L'Allemagne, bien qu'ayant perdu toutes ses colonies après la Première Guerre mondiale fut un acteur influent dans le processus de décolonisation. En participant à la surenchère internationale que ces pays durent subir pendant la Seconde Guerre mondiale. Le régime nazi tenta grâce à la radio de saper le moral et de créer des révoltes dans les colonies. Elle tenta de se rapprocher des pays dominés par les alliés afin d'obtenir des matières premières, et devint de cette manière amie des colonies. Cette démarche participa au processus de décolonisation, car en proposant plus que les métropoles, l'Allemagne provoqua une autoréflexion sur la situation dans les colonies. Le Japon fit de même dans le sud-est asiatique en soutenant les autonomistes locaux contre les Hollandais (Indes néerlandaise), les États-Unis (Philippines), l'Angleterre (Malaisie et Birmanie) et la France (Viêt-Nam, Cambodge, Laos et Siam).

Le rôle de l'Union soviétique

Avec la conférence de Bakou, en 1920 déjà, les Soviétiques s'intéressèrent activement aux problèmes de la décolonisation: Ils assimilaient les colonisés au prolétariat, ceux-ci étaient donc à libérer. Leur propagande portait, parce qu'ils apparaissaient comme sincères: après tout, ils avaient eux-mêmes donné l'exemple en effectuant leur propre décolonisation par la voie de l'autonomie interne, alors que d'autres pays colonisateurs comme la France en étaient bien loin. Leur appui à la décolonisation ne fut cependant pas illimité après la mort de Lénine. En effet, deux thèses s'opposèrent alors, celle de Staline, pour une consolidation de l'État soviétique, et celle de Trotsky pour une priorité à l'internationalisme. C'est Staline qui l'avait emporté, et avait dès lors concentré ses efforts sur l'Europe.

Ce fût surtout après la mort de Staline (5 mars 1953) que l'URSS commença à soutenir les indépendances, avec la guerre froide. L'URSS s'opposa alors dans les pays du tiers monde à l'action des Américains. Il y eût une surenchère incessante entre ces deux pays pour obtenir le plus large contrôle, et la plus grande influence possible dans ces pays.

Le rôle des États-Unis

Les États-Unis se disent clairement anti-colonialistes, avec par exemple Franklin Roosevelt. Symboliquement, Harry Truman lors de son discours sur l'état de l'Union de 1949 ouvrit l'ère du développement (par opposition au sous-développement caractéristique des pays colonisés) et prône l'aide.
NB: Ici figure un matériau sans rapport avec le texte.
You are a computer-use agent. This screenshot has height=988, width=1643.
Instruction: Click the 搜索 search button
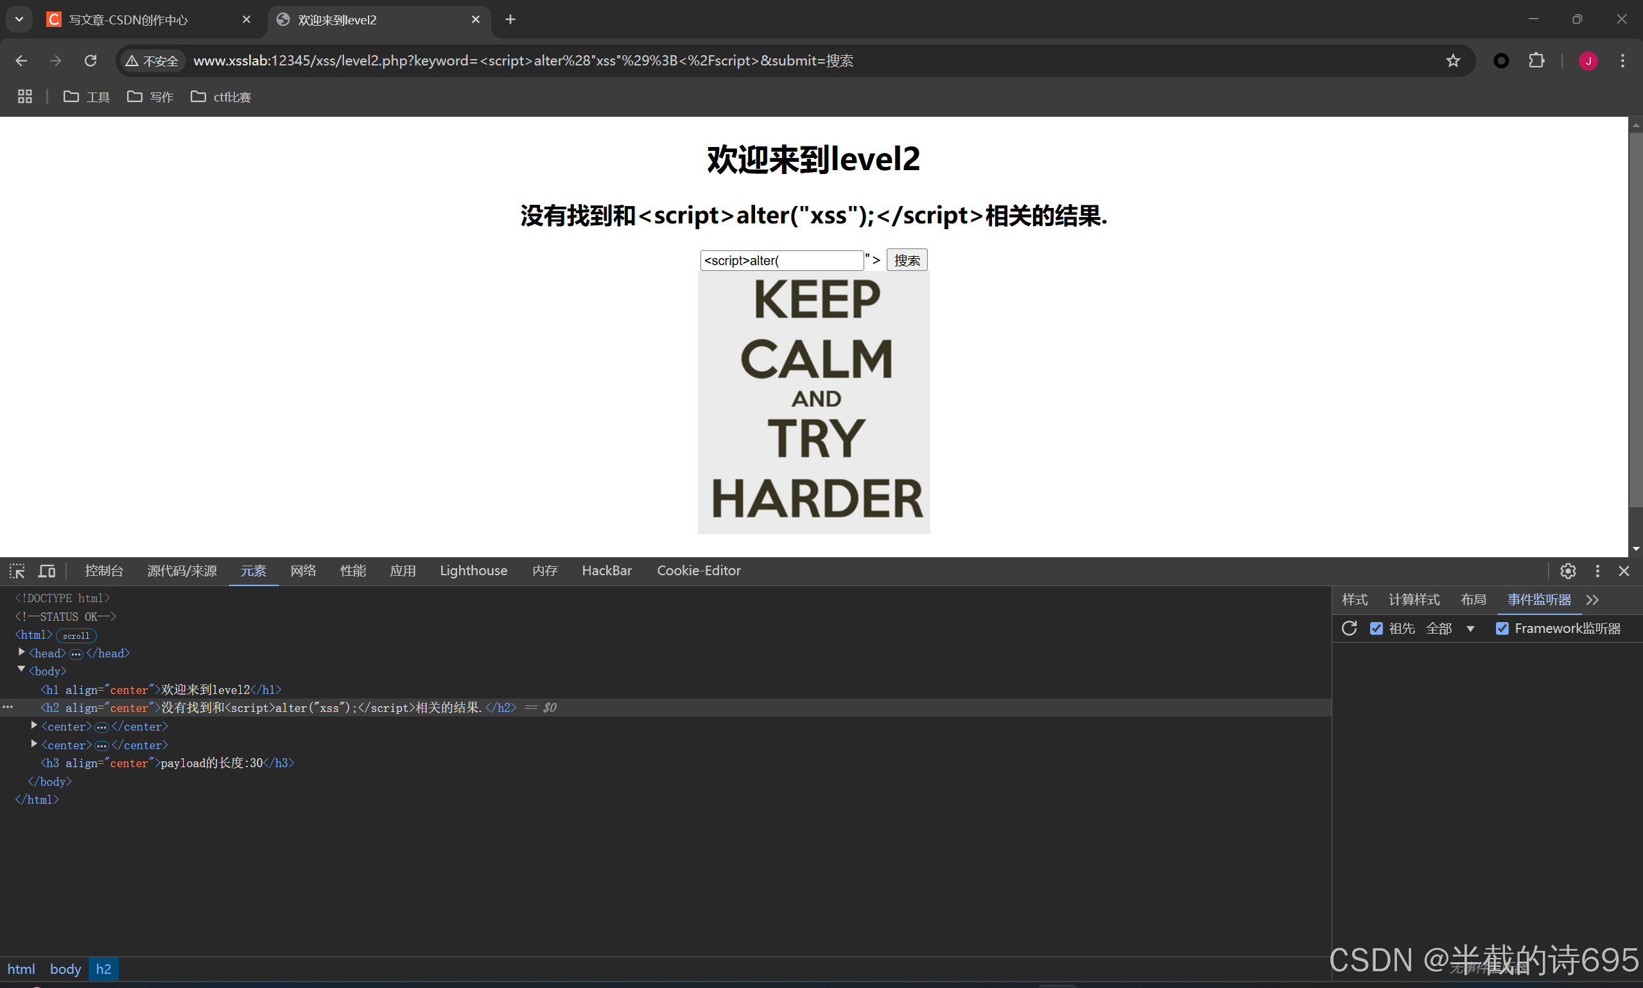[906, 260]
Après ce discours, le Congrès des États-Unis adoptera l'Act for international développement, et tant l'ONU que l'Europe créeront des institutions de coopération. Mais ce discours, s'il est porteur d'espoir, n'en est pas moins jugé par certains comme paternaliste. De plus, il ne s'adressait qu'aux peuples pacifiques, c'est-à-dire principalement aux pays non communistes.